Requirements
• a. In the tupperdor forum thread, what humidity level does Jade Falcon's hygrometer read?
• b. From the tupperdor forum thread, list every place vancigar says the tupperdor's parts came from, with the part obtained at each.
• c. In the tupperdor forum thread, rewrite the paragraph beginning "The tray was from Cheaphumidors" as a short list.

··· Quoted text

# A few Tuperdor pics



## vancigar (Aug 25, 2015)

After quickly filling my desk humidor, I built a tupperdor. I found a plastic case that worked great. It has about 26 sticks now and probably has room for 30 more without too much crowding. The cost was pretty low; the case was $13 and the tray was about the same. ($12 I believe.)

I have two 65% RH Boveda packs that are working just fine.

To easily stack the tray, I simply screwed in 4 deck screws in each corner. This will allow for stacks 2 high below.

Hope you like it!















Bottom with the cedar sheets - picked up free from the B & M.









Showing the tray with the adjustment screws:


----------



## Bird-Dog (Oct 16, 2009)

Very nicely done!


----------



## CraigT78 (Apr 14, 2015)

Great! Love the deck screws to give you more space.


----------



## BEEEZZE (Aug 10, 2015)

Niiiiice!


----------



## LSUTigersFan (Sep 12, 2015)

Can we get the specific on the items used (other than the cedar boards you picked up from the B&M)?


----------



## vancigar (Aug 25, 2015)

The tray was from Cheaphumidors. Go to their website (I can't post links yet) and look on the "other" page. They sell two trays and this was the biggest. 12.5 X 7.5 and 2.25 deep.

The container was purchased from Bed Bath and Beyond. It has a label of "sistema". They carried several but this was the best rectangular version and the deepest. 

I picked up the Boveda packs from Amazon as they seemed the best price. Decided to use the 65 RH as that seemed to be the consensuses on the forum.


----------



## Jade Falcon (Jul 16, 2015)

vancigar said:


> The tray was from Cheaphumidors. Go to their website (I can't post links yet) and look on the "other" page. They sell two trays and this was the biggest. 12.5 X 7.5 and 2.25 deep.
> 
> The container was purchased from Bed Bath and Beyond. It has a label of "sistema". They carried several but this was the best rectangular version and the deepest.
> 
> I picked up the Boveda packs from Amazon as they seemed the best price. Decided to use the 65 RH as that seemed to be the consensuses on the forum.


Almost exactly like mine! I too bought the Sistema 7-liter bin from Bed Bath and Beyond, and I have cedar and a Boveda 65% pack in mine as well. 19 cigars in there, and it's holding steady at 66% RH, according to my un-calibrated Caliber IV Hygrometer. Looks like your Xikar says the same thing.

······
··· Data provided

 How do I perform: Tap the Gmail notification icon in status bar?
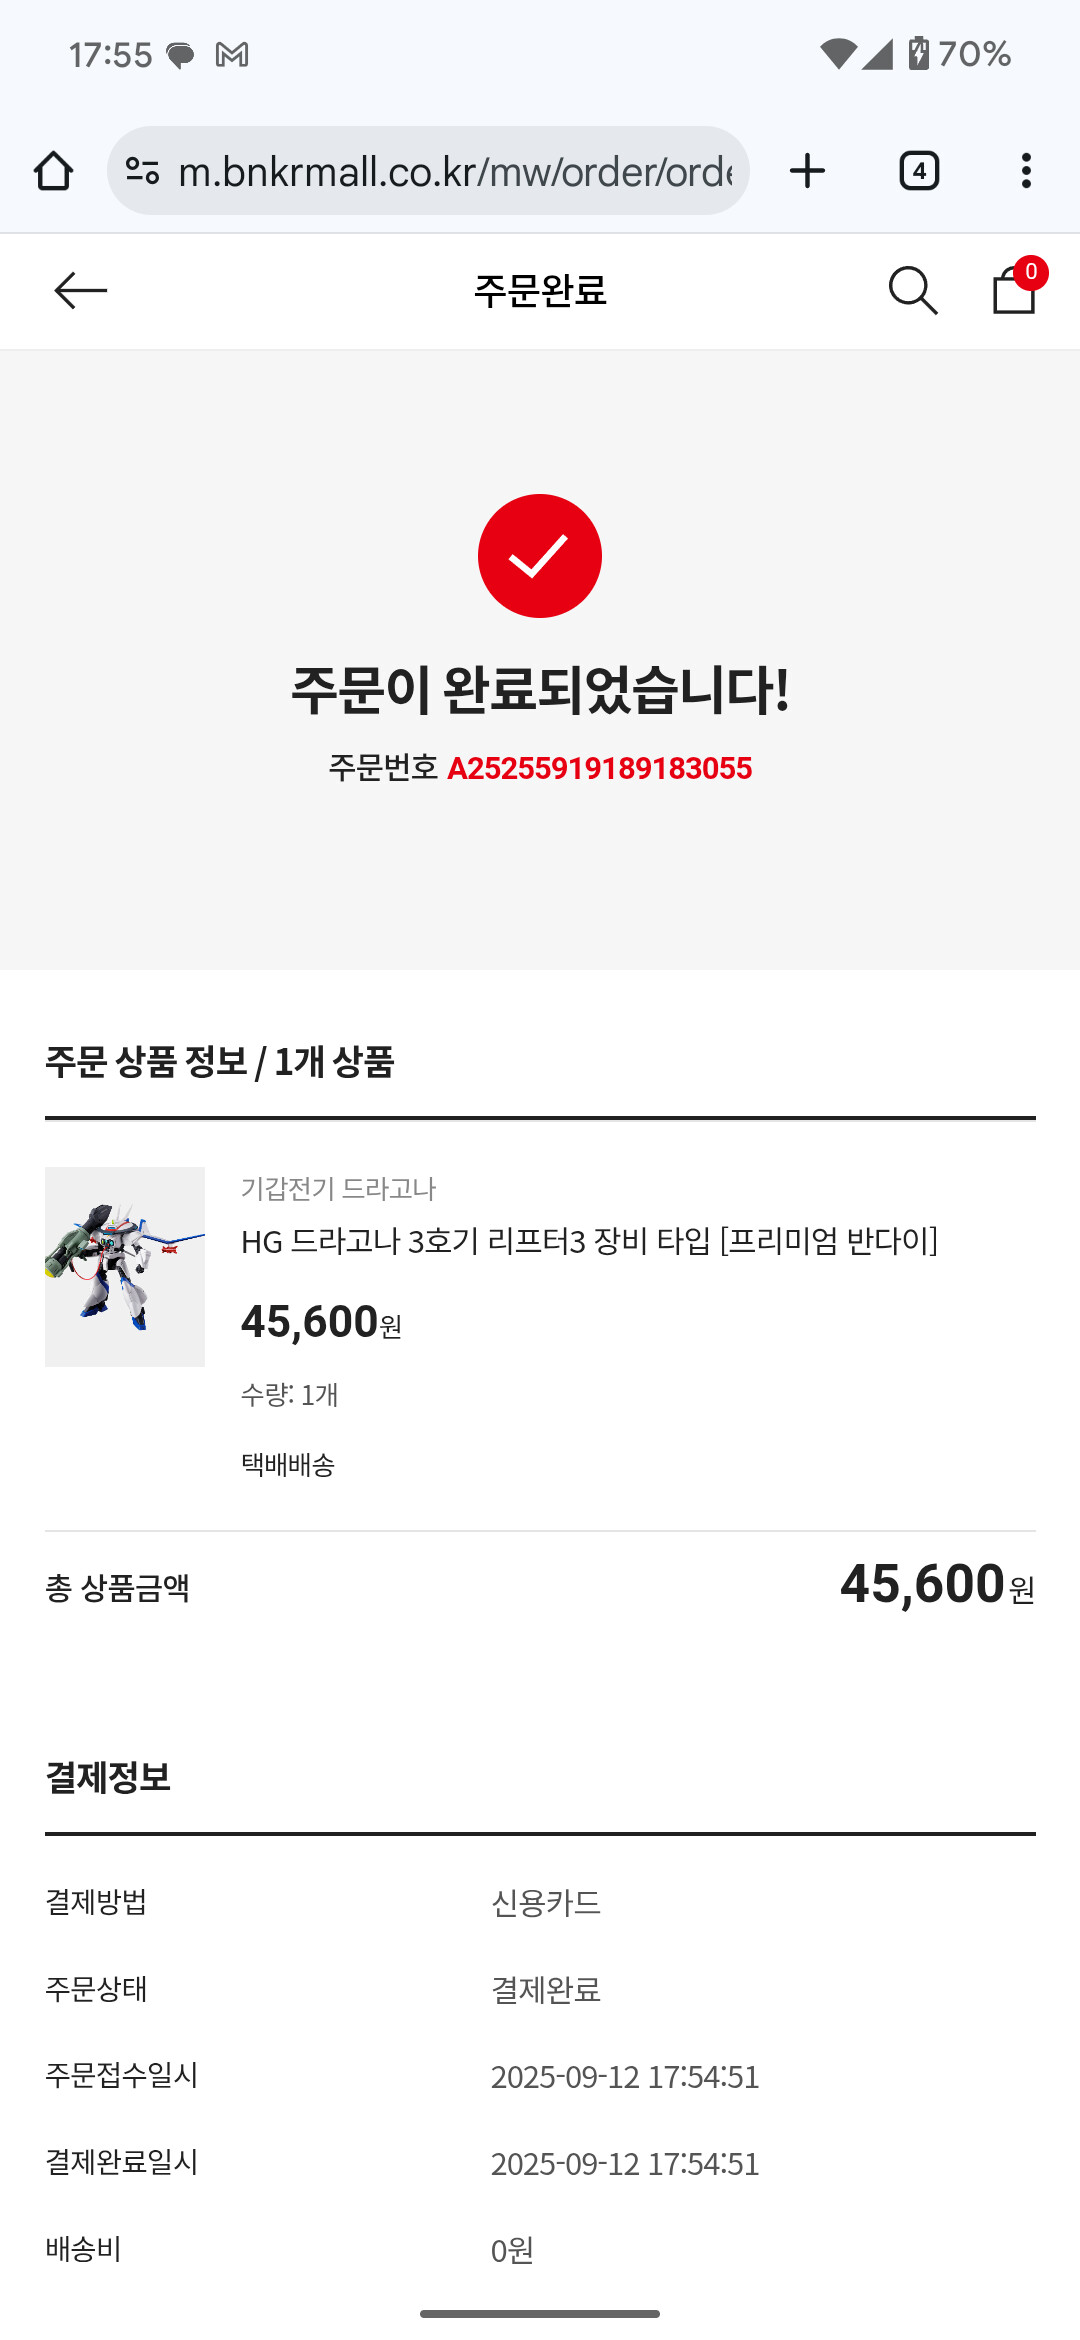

······

Exercise results
• a. 66% RH.

• b.
- B & M: cedar sheets (free)
- Cheaphumidors: tray
- Bed Bath and Beyond: container
- Amazon: Boveda packs

• c.
- The tray came from Cheaphumidors, on the "other" page of their website.
- They sell two trays, and this is the bigger one.
- It measures 12.5 X 7.5 and is 2.25 deep.